Were last year's soybean rust warnings warranted?

ILLNOIS - Government and industry spent millions of dollars last winter to prepare farmers for the scourge of soybean rust, a yield-robbing fungus that could cost them thousands of extra dollars to control.

Yet, while the disease was found in the southern states for the second straight year, it never reached the major soybean-growing states in the Midwest.

Were all the Web sites and brochures and seminars a waste of time and money?

Soybean experts say the answer is definitely "No," and farmers should be wary again this summer.

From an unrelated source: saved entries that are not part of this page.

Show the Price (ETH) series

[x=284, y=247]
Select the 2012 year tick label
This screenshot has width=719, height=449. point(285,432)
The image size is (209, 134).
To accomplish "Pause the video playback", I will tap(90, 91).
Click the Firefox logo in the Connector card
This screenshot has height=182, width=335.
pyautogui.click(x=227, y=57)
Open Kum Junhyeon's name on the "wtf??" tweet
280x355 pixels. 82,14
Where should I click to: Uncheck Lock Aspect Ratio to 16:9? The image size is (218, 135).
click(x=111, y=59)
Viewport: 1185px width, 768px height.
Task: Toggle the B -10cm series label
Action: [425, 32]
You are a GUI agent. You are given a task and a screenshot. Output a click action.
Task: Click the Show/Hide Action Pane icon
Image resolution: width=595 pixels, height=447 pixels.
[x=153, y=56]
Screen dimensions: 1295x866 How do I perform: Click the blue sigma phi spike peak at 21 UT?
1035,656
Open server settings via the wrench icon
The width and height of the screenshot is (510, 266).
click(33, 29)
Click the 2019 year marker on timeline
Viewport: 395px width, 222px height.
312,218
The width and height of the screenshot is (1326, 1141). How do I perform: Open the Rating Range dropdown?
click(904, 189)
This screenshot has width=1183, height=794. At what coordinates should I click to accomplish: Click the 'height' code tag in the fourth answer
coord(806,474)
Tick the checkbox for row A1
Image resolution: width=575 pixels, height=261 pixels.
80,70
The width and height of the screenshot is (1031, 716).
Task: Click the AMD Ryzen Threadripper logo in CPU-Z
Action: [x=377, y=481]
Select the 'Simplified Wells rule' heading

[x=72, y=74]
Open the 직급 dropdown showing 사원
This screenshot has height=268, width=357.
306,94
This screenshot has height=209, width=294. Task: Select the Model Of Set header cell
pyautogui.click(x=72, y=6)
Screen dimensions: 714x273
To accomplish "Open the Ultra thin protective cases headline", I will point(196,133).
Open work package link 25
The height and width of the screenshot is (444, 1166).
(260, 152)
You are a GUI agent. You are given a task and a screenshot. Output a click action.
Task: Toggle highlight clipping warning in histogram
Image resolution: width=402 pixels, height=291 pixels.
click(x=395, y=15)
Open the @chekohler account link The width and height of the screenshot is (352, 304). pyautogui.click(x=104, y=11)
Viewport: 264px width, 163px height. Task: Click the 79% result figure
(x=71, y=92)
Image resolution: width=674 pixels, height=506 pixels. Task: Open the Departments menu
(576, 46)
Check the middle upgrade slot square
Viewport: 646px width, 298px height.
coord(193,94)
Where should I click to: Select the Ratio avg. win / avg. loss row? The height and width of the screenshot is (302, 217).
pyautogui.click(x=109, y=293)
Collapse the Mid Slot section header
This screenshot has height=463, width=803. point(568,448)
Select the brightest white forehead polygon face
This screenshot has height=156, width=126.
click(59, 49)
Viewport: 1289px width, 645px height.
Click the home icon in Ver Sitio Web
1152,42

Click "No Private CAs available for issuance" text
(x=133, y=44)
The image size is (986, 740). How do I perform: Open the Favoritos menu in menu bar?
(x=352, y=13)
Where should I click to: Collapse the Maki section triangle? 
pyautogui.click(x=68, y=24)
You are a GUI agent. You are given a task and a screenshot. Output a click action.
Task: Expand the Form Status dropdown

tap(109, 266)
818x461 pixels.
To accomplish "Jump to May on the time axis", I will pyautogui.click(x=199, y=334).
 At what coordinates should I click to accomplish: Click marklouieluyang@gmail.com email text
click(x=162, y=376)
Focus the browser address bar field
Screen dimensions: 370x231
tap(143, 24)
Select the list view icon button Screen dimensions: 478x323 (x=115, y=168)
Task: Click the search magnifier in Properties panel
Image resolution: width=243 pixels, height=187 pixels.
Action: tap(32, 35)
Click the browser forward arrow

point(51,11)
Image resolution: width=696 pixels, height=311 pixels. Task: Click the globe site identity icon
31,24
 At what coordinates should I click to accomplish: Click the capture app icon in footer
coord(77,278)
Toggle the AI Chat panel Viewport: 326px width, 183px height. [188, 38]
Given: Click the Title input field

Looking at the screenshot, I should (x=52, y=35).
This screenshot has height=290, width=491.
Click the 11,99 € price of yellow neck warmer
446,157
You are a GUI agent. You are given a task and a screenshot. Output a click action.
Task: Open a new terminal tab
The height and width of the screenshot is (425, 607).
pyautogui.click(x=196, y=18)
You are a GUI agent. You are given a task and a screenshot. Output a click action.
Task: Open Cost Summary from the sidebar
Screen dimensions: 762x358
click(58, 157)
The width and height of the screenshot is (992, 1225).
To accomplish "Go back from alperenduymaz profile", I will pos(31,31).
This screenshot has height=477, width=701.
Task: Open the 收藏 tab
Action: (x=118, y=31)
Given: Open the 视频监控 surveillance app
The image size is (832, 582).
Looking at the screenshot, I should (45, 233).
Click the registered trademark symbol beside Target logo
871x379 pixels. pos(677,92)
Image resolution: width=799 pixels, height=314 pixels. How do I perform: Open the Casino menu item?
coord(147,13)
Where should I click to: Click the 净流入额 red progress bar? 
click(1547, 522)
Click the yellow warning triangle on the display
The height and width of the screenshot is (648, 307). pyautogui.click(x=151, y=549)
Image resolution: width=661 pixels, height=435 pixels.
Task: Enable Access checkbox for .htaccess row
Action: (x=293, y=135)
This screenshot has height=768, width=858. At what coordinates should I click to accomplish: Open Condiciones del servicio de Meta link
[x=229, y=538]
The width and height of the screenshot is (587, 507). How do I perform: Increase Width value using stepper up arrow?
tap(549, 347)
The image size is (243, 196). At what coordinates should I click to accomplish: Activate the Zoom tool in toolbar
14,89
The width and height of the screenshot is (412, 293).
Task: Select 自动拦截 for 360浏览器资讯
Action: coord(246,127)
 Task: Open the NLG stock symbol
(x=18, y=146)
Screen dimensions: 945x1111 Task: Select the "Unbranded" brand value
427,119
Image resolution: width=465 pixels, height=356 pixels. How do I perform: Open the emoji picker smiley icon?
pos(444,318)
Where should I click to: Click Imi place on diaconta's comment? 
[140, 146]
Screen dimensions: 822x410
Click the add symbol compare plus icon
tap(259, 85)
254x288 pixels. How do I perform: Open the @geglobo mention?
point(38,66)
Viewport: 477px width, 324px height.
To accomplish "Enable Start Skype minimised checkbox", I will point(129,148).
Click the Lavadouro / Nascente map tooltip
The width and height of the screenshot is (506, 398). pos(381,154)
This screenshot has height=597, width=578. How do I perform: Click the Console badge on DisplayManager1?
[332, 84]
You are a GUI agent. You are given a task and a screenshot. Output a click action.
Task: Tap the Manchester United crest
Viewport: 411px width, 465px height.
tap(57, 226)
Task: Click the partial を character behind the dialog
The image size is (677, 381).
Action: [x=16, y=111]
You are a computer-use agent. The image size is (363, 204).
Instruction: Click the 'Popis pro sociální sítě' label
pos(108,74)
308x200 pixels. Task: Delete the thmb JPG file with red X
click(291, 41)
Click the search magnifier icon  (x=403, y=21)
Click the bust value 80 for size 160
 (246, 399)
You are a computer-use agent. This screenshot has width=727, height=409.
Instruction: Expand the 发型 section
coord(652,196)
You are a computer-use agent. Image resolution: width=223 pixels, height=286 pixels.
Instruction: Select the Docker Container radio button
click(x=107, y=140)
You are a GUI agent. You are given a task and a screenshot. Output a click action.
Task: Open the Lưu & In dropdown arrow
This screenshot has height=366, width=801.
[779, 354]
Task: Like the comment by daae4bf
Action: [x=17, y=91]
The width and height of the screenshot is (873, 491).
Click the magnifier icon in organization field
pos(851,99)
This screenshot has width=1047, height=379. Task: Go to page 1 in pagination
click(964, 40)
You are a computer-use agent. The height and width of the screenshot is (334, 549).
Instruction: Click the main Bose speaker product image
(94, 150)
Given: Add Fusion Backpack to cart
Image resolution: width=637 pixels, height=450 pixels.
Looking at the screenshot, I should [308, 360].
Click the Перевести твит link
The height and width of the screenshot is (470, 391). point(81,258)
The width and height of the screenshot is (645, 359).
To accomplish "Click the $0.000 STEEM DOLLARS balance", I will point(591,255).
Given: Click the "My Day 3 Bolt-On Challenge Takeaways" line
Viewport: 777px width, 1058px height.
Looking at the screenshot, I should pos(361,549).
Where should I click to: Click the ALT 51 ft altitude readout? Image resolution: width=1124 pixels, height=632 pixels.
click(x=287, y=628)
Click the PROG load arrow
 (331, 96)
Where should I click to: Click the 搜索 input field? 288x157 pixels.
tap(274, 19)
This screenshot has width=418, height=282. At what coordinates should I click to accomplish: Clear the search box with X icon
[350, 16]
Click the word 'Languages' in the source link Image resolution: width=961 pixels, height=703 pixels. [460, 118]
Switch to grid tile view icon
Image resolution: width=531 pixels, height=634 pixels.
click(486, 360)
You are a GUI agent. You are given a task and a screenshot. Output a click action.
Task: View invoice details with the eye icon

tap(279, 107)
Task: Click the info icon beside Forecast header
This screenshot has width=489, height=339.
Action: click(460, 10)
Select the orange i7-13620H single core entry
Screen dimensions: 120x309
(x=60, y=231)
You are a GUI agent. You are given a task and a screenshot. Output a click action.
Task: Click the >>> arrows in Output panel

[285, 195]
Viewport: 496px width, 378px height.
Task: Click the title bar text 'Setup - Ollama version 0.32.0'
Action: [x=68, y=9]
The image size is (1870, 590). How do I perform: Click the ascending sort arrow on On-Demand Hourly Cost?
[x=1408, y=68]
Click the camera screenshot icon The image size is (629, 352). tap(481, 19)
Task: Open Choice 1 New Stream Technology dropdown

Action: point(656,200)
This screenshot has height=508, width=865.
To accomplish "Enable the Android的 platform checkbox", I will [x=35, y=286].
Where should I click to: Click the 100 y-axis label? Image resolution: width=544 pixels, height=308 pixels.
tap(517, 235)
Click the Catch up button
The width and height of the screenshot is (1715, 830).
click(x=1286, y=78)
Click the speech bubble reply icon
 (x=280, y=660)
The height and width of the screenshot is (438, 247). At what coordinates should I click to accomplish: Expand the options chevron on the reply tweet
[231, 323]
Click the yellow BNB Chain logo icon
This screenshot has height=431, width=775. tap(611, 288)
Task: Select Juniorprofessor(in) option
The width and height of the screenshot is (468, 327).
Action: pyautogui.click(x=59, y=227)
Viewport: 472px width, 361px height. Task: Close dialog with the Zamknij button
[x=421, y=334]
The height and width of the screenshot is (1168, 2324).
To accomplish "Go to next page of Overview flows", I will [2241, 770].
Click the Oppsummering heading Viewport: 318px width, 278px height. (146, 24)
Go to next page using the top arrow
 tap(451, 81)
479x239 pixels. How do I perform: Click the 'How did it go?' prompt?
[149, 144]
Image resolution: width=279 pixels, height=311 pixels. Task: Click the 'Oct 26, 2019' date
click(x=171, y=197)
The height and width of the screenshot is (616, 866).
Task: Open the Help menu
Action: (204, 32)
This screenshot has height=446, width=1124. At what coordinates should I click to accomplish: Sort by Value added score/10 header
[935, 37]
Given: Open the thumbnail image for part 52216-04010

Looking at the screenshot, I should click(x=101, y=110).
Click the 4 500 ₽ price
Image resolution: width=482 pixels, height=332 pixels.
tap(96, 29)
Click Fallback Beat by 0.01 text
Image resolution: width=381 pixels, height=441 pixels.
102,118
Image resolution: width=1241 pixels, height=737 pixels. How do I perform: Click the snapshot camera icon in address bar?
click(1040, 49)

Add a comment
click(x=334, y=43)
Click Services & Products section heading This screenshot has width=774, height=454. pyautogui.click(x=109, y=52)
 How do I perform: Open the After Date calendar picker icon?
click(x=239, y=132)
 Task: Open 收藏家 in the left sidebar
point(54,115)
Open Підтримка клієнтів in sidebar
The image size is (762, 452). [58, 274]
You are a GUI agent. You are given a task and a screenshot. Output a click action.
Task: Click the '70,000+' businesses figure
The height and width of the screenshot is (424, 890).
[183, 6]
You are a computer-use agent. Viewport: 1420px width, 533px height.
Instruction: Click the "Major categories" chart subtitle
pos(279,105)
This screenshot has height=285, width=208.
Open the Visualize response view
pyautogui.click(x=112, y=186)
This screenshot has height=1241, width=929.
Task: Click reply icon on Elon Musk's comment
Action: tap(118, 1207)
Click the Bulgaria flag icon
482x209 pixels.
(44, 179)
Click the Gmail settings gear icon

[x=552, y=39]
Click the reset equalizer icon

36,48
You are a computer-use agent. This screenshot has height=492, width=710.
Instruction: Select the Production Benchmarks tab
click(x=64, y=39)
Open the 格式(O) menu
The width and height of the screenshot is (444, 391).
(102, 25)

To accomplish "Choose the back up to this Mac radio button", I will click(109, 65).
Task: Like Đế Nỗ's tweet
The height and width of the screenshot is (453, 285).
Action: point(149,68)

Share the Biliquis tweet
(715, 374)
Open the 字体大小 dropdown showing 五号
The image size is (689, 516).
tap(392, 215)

"Just because we didn't have soybean rust all the way up into the central part of the United States doesn't mean that it won't eventually get here," Suzanne Bissonnette, a soybean rust expert with University of Illinois Extension, told farmers and chemical applicators gathered for the university's annual Crop Technology Conference Jan. 5. "We're in the early stages and I urge you to continue to pay attention to rust."

Asian soybean rust disease, or Phakospora pachyrhizi, has been spreading around the world for decades. But it didn't reach the continental United States until late 2004.

The disease is caused by spores that grow after they land on soybean leaves or other host plants, such as kudzu, a leafy vine that is prevalent in the South. Unless plants are sprayed with fungicide soon after infection, the disease will take over quickly and cause leaves to drop off, which leads to fewer bean pods and fewer beans per pod.

The fungicides that can control rust could cost farmers $20-$35 per acre. But what happened in a single research field in Alabama, where rust was found in 33 counties last summer, shows what can happen if they aren't used.

The field, which was intentionally left untreated, was fully infected within two weeks of detection and was completely defoliated within seven weeks, said Edward J. Sikora, a plant scientist from Auburn University.

Source: AgriNews
calendar icon 9 January 2006
clock icon 2 minute read
© 2000 - 2024 - Global Ag Media. All Rights Reserved | No part of this site may be reproduced without permission.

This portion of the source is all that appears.